### PROVIDED RECORDS

Segment Open

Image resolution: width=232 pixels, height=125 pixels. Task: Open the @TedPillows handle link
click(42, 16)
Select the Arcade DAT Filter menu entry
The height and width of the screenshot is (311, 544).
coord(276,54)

Segment Closed

### DESCRIPTION OF THE TASK
So that nothing is lost, retype every entry in the listing above exactly.

### ANSWER TO THE PROBLEM
Image resolution: width=232 pixels, height=125 pixels. Task: Open the @TedPillows handle link
click(42, 16)
Select the Arcade DAT Filter menu entry
The height and width of the screenshot is (311, 544).
coord(276,54)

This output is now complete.